Squamish doctors issue cry for help from province

Town cries for doctors

"All of us have a breaking point."

That, according to a letter sent by doctors in Squamish at Diamond Head Medical Clinic to Health Minister Adrian Dix.

The letter is a cry for help from the physicians, who have been wrestling with significant difficulties in attracting and retaining new doctors to the clinic.

The end result has been that, by their estimate, there are thousands of people in Squamish who have no family doctor. As the town grows, thousands more will encounter this problem.

"We're close," said Dr. James Cranston.

"There is a small chance that we could dissolve the clinic entirely. I don't think that's going to happen. But almost every other physician in this clinic has another source of income that actually pays them well. And, you know, in my case, for me, emergency medicine really allows me to do family practice. You know, I can accept that I'm not making as much here. And I can support that with emergency medicine. For other people, it's obstetrics, anesthesia, hospital work [and] working out of town doing various things."

The key issue is that the financial situation faced by family doctors has made it very hard to attract new physicians, he said.

There have been several retirements from the clinic, and finding replacements has been an arduous task.

There were 13 doctors three years ago, but the clinic is now down to eight.

Attempts to attract new doctors have been challenging.

The average new doctor will have about $200,000 in student loan debt, Cranston said. On top of that, they face high overhead and living costs in Squamish.

"So the compensation has moved to a point where we have not been able to recruit people to move to Squamish and join a practice," said Cranston.

The physicians of Diamond Head bought the space their practice resides in. A new doctor would have to buy a share of the unit and then find a place to live in a town where the valuation of a house has reached about $1.4 million.

"We've had five people leaving our clinic, which means that the remainder of us have to keep buying real estate from them," said Cranston. "And we're not able to do it anymore. But unfortunately, we can't get new people to buy it, which is what we've always done in the past when somebody leaves. Somebody [else will come] and buy it. But there's nobody left."

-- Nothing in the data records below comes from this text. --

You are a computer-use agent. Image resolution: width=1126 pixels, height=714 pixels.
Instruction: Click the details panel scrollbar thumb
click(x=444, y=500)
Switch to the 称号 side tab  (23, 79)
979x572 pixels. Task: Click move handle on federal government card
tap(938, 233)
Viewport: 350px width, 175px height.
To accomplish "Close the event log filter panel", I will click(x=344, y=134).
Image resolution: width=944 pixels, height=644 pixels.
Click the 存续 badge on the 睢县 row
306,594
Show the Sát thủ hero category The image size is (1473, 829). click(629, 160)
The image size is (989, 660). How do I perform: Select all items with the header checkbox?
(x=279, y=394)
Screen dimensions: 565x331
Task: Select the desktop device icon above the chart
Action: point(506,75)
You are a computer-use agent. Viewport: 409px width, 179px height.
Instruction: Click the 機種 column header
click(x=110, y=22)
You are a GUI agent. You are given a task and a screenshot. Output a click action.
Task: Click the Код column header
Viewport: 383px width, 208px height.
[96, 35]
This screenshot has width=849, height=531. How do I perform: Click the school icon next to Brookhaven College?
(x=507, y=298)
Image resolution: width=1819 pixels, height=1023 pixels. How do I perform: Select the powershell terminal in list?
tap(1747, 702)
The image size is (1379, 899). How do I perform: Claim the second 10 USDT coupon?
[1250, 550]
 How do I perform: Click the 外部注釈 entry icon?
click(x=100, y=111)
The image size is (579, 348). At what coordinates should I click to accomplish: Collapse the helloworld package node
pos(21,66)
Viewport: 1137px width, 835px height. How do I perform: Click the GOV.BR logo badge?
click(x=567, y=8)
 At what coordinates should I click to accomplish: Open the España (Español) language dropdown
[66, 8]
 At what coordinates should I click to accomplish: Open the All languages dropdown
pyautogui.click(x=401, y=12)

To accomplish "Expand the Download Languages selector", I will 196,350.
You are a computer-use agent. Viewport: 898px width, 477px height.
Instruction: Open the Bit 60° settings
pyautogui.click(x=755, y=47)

The doctors of Diamond Head are considering selling the clinic and hoping to strike a deal that would allow them to lease the majority of the clinic back, he said.

This will help remove one barrier, Cranston said, but it does not fix the underlying problem that many doctors aren't going into family practice anymore.

"80% to 90% comes down to money," said Cranston. "You can look up what I earned in the blue book and it looks pretty good. But then subtract from that many, many tens of thousands of dollars in overhead … huge overhead for most [general practitioners], you know, 30% to 40% of their money's lost overhead."